Before any of that happened, Young was bringing in publicity for the organization. Within months of joining the AWC, he claimed to have found nests and eggs at Diamantina National Park, which led the government to close that area to visitors and the AWC to issue a call for donations “to help save the Night Parrot.” “Largest-known night parrot population found in Queensland,” blasted an article in Australian Geographic.

The eggs in one nest, however, look like they are made of plaster or clay, according to experts who examined Young’s photographs as part of the investigation. Two other nests had eggs that were likely from a small parrot.

The nests themselves were also questionable. One nest consisted of a bedding of vegetation that included the leaf-life structures from Acacia plants. Other researchers have found that Night Parrots lay their eggs directly on the ground inside large spinifex bushes; the only vegetation present in those cases are the bits of spinifex that the birds have nibbled on.

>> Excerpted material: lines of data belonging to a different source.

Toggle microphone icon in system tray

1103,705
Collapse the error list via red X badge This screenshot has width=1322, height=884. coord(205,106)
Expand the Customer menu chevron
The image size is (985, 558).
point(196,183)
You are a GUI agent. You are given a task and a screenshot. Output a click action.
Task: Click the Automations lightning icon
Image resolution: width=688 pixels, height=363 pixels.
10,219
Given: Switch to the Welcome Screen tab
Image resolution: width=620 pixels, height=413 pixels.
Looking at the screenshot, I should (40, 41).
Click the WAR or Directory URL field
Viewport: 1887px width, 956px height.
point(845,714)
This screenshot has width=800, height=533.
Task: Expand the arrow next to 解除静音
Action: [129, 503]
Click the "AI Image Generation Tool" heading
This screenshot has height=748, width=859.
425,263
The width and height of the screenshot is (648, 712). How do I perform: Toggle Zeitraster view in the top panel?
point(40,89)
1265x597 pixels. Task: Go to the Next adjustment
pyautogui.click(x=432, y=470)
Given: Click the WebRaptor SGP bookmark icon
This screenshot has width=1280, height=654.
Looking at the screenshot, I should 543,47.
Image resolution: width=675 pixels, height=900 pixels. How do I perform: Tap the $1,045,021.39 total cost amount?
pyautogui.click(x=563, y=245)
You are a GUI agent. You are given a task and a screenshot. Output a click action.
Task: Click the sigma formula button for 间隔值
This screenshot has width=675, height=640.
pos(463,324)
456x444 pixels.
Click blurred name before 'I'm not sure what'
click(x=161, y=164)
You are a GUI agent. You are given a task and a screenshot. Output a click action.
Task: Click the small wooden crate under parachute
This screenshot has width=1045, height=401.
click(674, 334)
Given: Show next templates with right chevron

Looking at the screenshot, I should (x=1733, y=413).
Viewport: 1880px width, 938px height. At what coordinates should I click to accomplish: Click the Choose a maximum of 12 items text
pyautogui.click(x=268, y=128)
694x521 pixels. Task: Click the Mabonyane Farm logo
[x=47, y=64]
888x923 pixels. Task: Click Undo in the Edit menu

Young’s most eyebrow-raising recent “discovery” was the Night Parrot feather he plucked from a Zebra Finch nest at the AWC’s Kalamurina Sanctuary in 2017, which provided evidence that the bird still existed in South Australia. Menkhorst says the panel found it suspicious that the feather Young deposited at the Southern Australian Museum turned out to be different than the one he had originally photographed in the nest. 

The following year, Young came back from Kalamurina triumphant with a recording of a Night Parrot call, and the AWC touted it as being “independently verified.” Young’s own notes, however, showed that he had actually played back publicly available recordings of a Western Australian Night Parrot near his own song recorders that same night, Menkhorst says. “We can’t say one way or another that it was intentional,” he says.

Enough doubts have been raised about Young’s credibility that the AWC has also retracted his records related to the endangered Buff-breasted Button-quail, though Menkhorst’s panel did not review that evidence. Young had claimed to have taken blurry photographs of the birds last year—the first ever for the rarely seen species—and identified them at an AWC reserve more than two dozen times, according to the winter 2018 issue of AWC’s magazine, Wildlife Matters.

All material related to Young’s research has now been scrubbed from AWC’s website, effectively erasing the information from the public record. The panel’s full report will not be released to protect individuals who provided testimony. The AWC has followed the panel’s recommendation of adopting new protocols for studies of rare birds, including requiring GPS data on photographs and having better playback procedures.

Night Parrot researcher Nick Leseberg of the University of Queensland, whose primary field site is the Pullen Pullen Night Parrot Reserve, continues to listen for new birds in neighboring Diamantina and other likely locales in Queensland. He will also be analyzing AWC's recordings.

Young did not agree with the panel’s findings but was unwilling to comment on them. “Everybody can do what they want,” he says. He has since given up conservation work. “It’s not worth it," he says. 

Despite the evidence against him, he continues to have unlikely supporters, including Greg Roberts, a birder and journalist whose own reporting has probed Young’s claims. “It's unfortunate in my view that the AWC has thrown the baby out with the bathwater by dismissing all of his field work data,” he says.

When I met Young in the field last year, he told me that the foundation of his knowledge of birds came from his past as an egg collector, a hobby now outlawed in Australia. His mentor was the infamous collector Mervyn Goddard, now deceased, and whose insider’s view of Young back in August 1994 still seems relevant today. “John is unreliable and noted for it,” Goddard warned another birder in a handwritten letter, telling him not to trust his identification. “One would have to see the birds oneself!”